Barçalandia
Obviar lo evidente y centrarse en la ficción institucional también es una forma de militancia
“El mejor país del mundo es esa España de la que tanto hablan en los informativos de TVE”, suele decir un amigo mío cada dos por tres. Lo hace, creo yo, por espantarse las pulgas de una actualidad que le pica y por no cambiar de canal, que es su particular manera de entender el patriotismo. A mí me sucede lo mismo con el Barça del que habla Josep María Bartomeu en sus apariciones públicas: no lo reconozco pero me gusta. Al fin y al cabo, obviar lo evidente y centrarse en la ficción institucional también es una forma de militancia, algo que gran parte de la parroquia culé llevamos haciendo casi toda una vida.
Ahí va una anécdota que nos define o tal vez nos retrate, quién sabe: un recién fichado Patrick Kluivert se planta en el museo del club y solicita a uno de los empleados que le muestre el expositor de las Copas de Europa. “¿Solo una?”, parece sorprenderse. “No lo habría dicho nunca. Yo pensaba que por el ruido que hace este club, por cómo es conocido en el mundo, tendría alguna más, por no decir muchas”. Como bien recuerda Ramón Besa en un artículo de 2015 titulado Més que un club, més que un equip, el holandés se marchó al Newcastle seis años más tarde y en las vitrinas seguía luciendo, solitaria, aquella única réplica de la codiciada orejona. El alboroto del entorno, sin embargo, se había redoblado.
Poco después, curiosamente, el silencio invadió el Camp Nou y aficionados tan ilustres como Sergi Pàmies se daban cita en el estadio para disfrutar del sonido cadencioso de la pelota. Aquel fútbol, de tan musical, entraba por la vista pero también a través de los oídos y en ocasiones bastaba con cerrar los ojos durante el calentamiento para intuir el resultado del partido. Eran los años de Laporta, de Rijkaard y Guardiola, de la dictadura de los bajitos y su buena docena de canteranos… Años gloriosos en los que el habitual ruido adoptó un formato diferente: ya no se utilizaba para imaginar méritos y agrandar nuestra leyenda, sino para minusvalorar los triunfos y quebrantar el estado de felicidad impuesto por la doctrina Cruyff.

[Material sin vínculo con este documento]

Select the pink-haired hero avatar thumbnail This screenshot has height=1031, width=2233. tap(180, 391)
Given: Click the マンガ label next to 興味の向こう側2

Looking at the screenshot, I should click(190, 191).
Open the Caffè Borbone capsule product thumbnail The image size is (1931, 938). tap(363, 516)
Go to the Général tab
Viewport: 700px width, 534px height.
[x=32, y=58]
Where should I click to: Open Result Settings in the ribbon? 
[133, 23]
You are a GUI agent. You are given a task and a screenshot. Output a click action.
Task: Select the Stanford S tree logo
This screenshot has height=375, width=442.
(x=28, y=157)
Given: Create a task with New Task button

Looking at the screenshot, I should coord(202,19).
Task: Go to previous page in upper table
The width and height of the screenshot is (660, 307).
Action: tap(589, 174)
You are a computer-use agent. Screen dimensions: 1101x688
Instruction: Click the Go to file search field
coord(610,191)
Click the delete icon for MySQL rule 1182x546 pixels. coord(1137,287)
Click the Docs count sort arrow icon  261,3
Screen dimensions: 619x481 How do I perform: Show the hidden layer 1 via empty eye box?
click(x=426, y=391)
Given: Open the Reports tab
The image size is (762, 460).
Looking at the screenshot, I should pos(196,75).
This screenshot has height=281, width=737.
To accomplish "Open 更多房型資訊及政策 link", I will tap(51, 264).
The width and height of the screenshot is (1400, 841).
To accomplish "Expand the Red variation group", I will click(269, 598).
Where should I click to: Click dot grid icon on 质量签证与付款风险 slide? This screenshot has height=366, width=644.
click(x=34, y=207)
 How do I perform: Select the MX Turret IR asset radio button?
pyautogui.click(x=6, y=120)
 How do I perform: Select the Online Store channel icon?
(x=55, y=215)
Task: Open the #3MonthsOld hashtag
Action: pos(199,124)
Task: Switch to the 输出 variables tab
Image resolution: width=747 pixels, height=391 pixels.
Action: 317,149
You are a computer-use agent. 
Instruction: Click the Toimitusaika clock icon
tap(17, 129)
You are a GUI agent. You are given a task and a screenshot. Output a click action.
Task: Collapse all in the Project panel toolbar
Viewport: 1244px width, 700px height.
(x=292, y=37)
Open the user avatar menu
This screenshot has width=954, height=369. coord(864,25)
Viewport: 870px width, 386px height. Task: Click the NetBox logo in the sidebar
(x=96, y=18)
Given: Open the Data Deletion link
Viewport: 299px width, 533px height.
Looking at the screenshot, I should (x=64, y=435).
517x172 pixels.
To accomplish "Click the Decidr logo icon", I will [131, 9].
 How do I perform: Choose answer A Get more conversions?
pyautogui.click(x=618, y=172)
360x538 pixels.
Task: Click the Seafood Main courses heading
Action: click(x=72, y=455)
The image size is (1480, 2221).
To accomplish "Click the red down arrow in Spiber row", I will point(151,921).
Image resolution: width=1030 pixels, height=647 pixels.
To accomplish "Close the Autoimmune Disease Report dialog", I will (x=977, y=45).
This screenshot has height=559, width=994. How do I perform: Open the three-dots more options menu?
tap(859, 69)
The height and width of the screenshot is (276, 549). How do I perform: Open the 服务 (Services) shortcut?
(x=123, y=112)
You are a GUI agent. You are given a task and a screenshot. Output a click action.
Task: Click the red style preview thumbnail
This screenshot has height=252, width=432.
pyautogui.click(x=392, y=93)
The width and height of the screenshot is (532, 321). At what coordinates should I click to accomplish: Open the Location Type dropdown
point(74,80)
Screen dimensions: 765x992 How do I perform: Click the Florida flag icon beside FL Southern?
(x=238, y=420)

“Votar sí a la moción de censura es votar no a Cruyff", afirmaba el hoy presidente Bartomeu. Ya por entonces, el estado real del club parecía una ficción instalada en su cabeza pero con una diferencia evidente respecto a la actual: aquella era una película de terror y catástrofes naturales, una especie de Independence Day a la catalana, mientras que ahora todo adquiere tintes de comedia romántica, algo del estilo de 50 primeras citas pero sin Drew Barrymore. En sus propias palabras, este no es un club que fiche a golpe de talonario ni descuide la cantera. Tampoco una entidad estigmatizada por una condena judicial y con un expresidente en prisión preventiva, acusado de blanqueo de capitales.
Tan solo la enorme masa salarial parece acechar nuestra Ítaca particular, y lo advierte Bartomeu justo antes de deslizar la posibilidad de tener que volver a revisar el contrato de Leo Messi. Así las cosas, empieza a parecerme que la realidad se ha convertido en un capricho muy caro mientras que vivir en Barçalandia tan solo exige cerrar los ojos y una pizca de imaginación. No parece un mal negocio: escuchando a Bartomeu, ambas cosas podrían salirnos gratis.